O ergaster também foi o primeiro a ter menos quantidade de pêlos pelo corpo (uma
adaptação ao clima, que ficou mais quente há 1,8 milhão de anos atrás ou uma
adaptação a longas caminhadas e a necessidade de suar para manter estável a
temperatura corporal).
Suas proporções corporais, vale repetir, eram semelhantes à nossa. Foi a primeira
espécie humana a ter o braço menor que as pernas, indicando o total abandono da
vida arbórea, passando para uma locomoção tipicamente terrestre. Para aumentar o
volume do pulmão e permitir caminhadas mais longas, o tórax teve de se expandir,
surgindo um tronco em forma de barril como o nosso (e não afunilado, como
veremos nos Australopithecus e no habilis).
Houve um estreitamento da pélvis (para facilitar as caminhadas), o que reduziu a
passagem dos bebês (do útero à luz) e, consequentemente, aumentou a
dependência do recém-nascido após o nascimento. É que os cérebros tiveram que
ficar menores antes do nascimento e começar a crescer depois, por causa do
estreitamento da pélvis.
O Homo ergaster, uma das espécies mais bem conhecidas pelos
Paleoantropólogos, visto de longe, poderia ser confundido com um ser humano
atual, indicando que nosso corpo (da maneira que é hoje) surgiu há quase 2 milhões
de anos. Nosso cérebro, da maneira que é hoje, surgiu há 200.000 anos, e nosso
comportamento, da maneira que é hoje (com capacidade simbólica e abstrata)

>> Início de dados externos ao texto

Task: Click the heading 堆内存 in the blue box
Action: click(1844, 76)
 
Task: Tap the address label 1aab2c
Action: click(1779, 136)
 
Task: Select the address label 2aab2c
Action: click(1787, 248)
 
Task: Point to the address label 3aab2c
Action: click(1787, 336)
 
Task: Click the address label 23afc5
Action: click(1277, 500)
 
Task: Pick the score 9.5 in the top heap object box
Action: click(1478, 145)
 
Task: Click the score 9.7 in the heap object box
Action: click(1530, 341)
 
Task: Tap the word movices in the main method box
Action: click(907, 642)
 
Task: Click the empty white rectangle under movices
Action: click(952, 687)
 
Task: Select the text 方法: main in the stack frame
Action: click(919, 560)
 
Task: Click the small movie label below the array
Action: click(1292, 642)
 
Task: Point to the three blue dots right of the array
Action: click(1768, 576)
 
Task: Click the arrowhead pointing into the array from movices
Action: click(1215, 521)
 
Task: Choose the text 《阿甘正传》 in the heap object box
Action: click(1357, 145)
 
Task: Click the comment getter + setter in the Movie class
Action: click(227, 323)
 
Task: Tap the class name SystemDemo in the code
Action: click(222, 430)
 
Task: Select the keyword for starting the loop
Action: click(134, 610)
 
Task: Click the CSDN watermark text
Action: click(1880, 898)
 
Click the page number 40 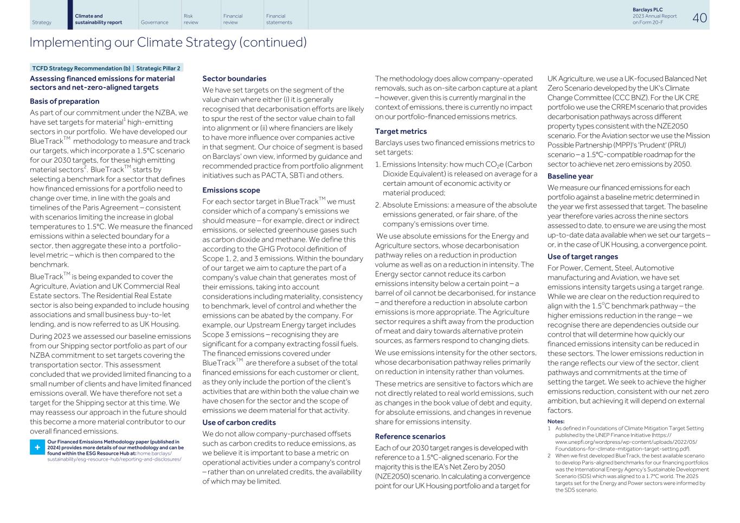(x=699, y=18)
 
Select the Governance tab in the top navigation (x=154, y=23)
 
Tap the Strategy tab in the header (x=42, y=23)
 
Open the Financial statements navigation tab (x=279, y=20)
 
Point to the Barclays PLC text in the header (x=647, y=10)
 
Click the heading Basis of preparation (x=65, y=101)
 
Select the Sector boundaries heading (x=234, y=79)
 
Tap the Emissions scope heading (x=231, y=190)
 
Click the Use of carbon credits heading (x=239, y=422)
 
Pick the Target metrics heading (x=401, y=131)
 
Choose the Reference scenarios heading (x=410, y=436)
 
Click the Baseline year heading (x=570, y=176)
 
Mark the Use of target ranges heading (x=582, y=256)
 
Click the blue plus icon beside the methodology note (x=37, y=447)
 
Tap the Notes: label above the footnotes (x=556, y=421)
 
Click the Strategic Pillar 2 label (x=158, y=68)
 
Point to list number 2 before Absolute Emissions (x=377, y=205)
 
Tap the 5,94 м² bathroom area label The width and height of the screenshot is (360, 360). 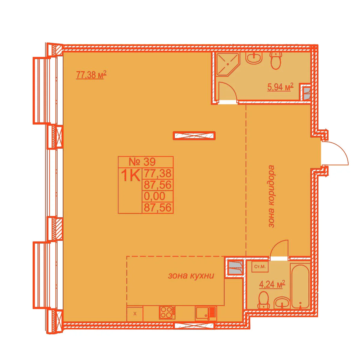click(280, 87)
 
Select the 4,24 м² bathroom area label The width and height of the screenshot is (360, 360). click(272, 284)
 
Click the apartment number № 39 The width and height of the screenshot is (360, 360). click(142, 162)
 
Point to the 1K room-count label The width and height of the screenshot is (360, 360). click(130, 175)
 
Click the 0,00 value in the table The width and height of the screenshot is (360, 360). click(155, 196)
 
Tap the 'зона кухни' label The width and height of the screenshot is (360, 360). click(191, 276)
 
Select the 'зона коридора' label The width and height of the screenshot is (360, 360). click(272, 196)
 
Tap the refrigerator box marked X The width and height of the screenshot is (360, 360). click(135, 314)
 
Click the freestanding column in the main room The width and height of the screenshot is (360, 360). click(194, 136)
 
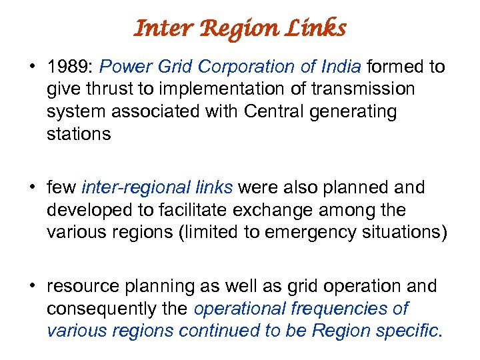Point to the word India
339,67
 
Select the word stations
79,134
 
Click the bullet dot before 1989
31,67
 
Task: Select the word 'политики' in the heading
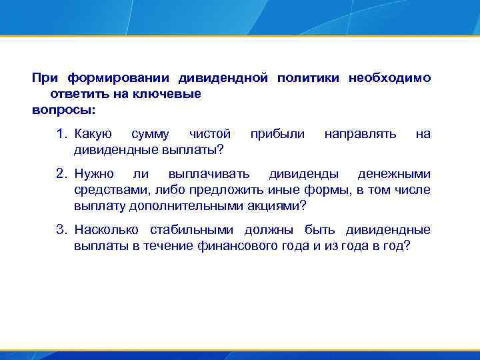click(307, 78)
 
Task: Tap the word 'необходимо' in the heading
click(389, 78)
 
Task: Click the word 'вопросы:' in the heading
click(64, 108)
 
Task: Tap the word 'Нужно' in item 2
click(94, 175)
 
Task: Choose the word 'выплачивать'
click(209, 175)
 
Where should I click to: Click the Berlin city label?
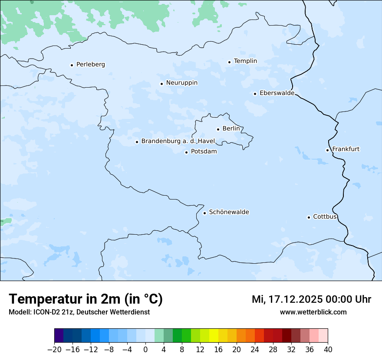tap(231, 129)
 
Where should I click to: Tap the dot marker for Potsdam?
tap(186, 152)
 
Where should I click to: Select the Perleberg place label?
tap(90, 65)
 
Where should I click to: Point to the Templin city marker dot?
tap(229, 62)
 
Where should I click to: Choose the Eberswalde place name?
tap(277, 93)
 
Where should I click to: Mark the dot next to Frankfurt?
tap(327, 150)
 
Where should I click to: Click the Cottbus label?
tap(325, 217)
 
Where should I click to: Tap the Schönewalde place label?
tap(229, 212)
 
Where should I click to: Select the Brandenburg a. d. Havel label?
tap(178, 141)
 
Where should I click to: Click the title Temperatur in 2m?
tap(86, 299)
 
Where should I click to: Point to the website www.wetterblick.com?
tap(313, 312)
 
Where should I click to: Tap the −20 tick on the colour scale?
tap(55, 350)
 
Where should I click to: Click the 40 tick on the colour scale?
tap(328, 350)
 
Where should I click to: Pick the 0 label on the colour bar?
tap(145, 350)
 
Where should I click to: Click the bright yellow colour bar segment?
tap(214, 336)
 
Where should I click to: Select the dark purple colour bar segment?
tap(59, 336)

surgiu (ou, pelo menos, expandiu-se) há 50.000 anos.
Fonte: http://wiki.kkc.school.nz/index.php/Homo_ergaster
7.3. Sobre a perda dos pêlos:
Segundo Richard G. Kelin, a partir do Homo ergaster (após o Homo habilis), há mais
ou menos 1,8 milhão de anos, os pêlos começaram a ficar menores no gênero
Homo:
"Já que o ergaster foi feito para um clima quente e seco,
podemos especular que ele foi também a primeira espécie
humana a possuir pele nua, quase sem pêlos. Se tivesse
pêlos cobrindo o corpo, como os macacos, não poderia
suar de maneira adequada, e o suor é o meio mais
importante que os seres humanos - e o cérebro - têm para
evitar o superaquecimento do corpo." (página 86 do livro
"O Despertar da Cultura").
Robert Foley, no livro "Os Humanos Antes da Humanidade", concorda. No entanto,
como esse livro foi escrito há mais tempo, o autor não conseguiu determinar a partir
de qual espécie teria surgido:
"O atributo-chave provavelmente foi a perda de pêlo.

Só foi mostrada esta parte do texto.